Corporations are soulless, eternal and amoral. The Romans created corporations to hold communal property and manage it. But we need rules to govern them. Being a person, you need to share in supporting the needs and burdens of being a society. Corporations have figured out how to shirk their responsibility. They make a profit out of the income tax system. He also talked about the time value of money. You buy stock that don’t pay dividends, and bonds that don’t pay tax. Apple has a quarter of trillion dollars in interest free loans from the government, he said. Wealth is more concentrated now than it was 30 40 years ago. If you have a surplus, it snowballs.

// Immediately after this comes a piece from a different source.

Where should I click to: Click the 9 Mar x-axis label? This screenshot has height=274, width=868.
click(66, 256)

We tax capital at a lower rate than labour, Cay Johnston went on. Andrew Mellon published a book about taxes in 1924 titled ‘Taxation: The People's Business’. Mellon wrote that capital should be taxed higher than labour. If you have capital it keeps earning. Cay Johnston said that taxes are not just the basis for civilisation, he went further and affirmed that taxes are civilisation, echoing historical conservative Edmund Burke who said the revenue of the state is the state. Cay Johnston recounted the story about mud in the Delaware River that led to the writing of the US Constitution.

Today, he said, US democracy is in deep trouble. Commercial sports, he said, consume the lives of ordinary people and they don’t want anything to do with politics. They say, “You can’t beat city hall.” He also aimed a finger at advertising. Advertising, he said, is designed to get us to think about things other than civics. Journalism, he went on, is the only business where you get paid to tell the truth. The problem, he said, is the rise of a set of values that favour capitalism. People thoughtlessly make a connection between wealth and character which, he said, is absurd. And we are constantly being barraged with this message, as advertising gets you to think about what the advertisers want you to think about. He said that money is distorting our human values.

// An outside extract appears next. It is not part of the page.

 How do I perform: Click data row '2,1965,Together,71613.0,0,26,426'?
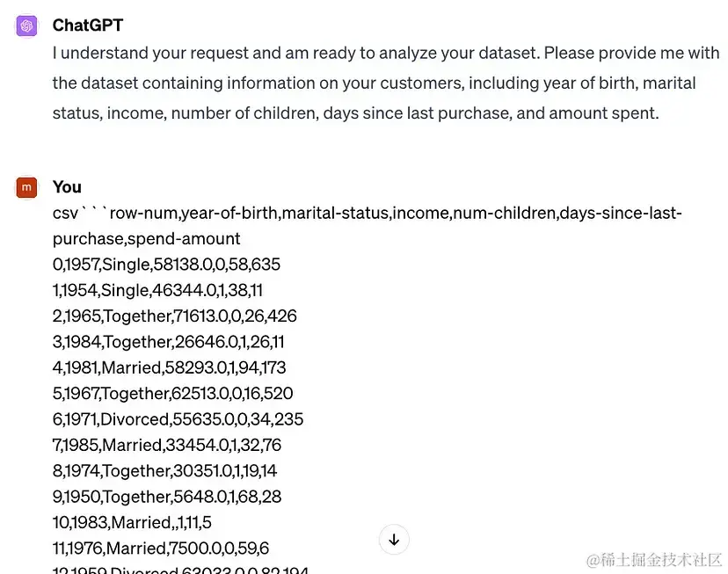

Cay Johnston said that the founding fathers were concerned that extreme inequality would bring down the country. Without taxes you will see your liberties washed away. Rules are one step in the process, he went on, but you also need a culture of enforcement. Culture and norms matter. Pope Francis says there is no economic justice without trade unions. In responding to one question, he also pointed to “binary economics” and the ideas of Louis Kelso. He furthermore touched on a basic universal income when answering another question.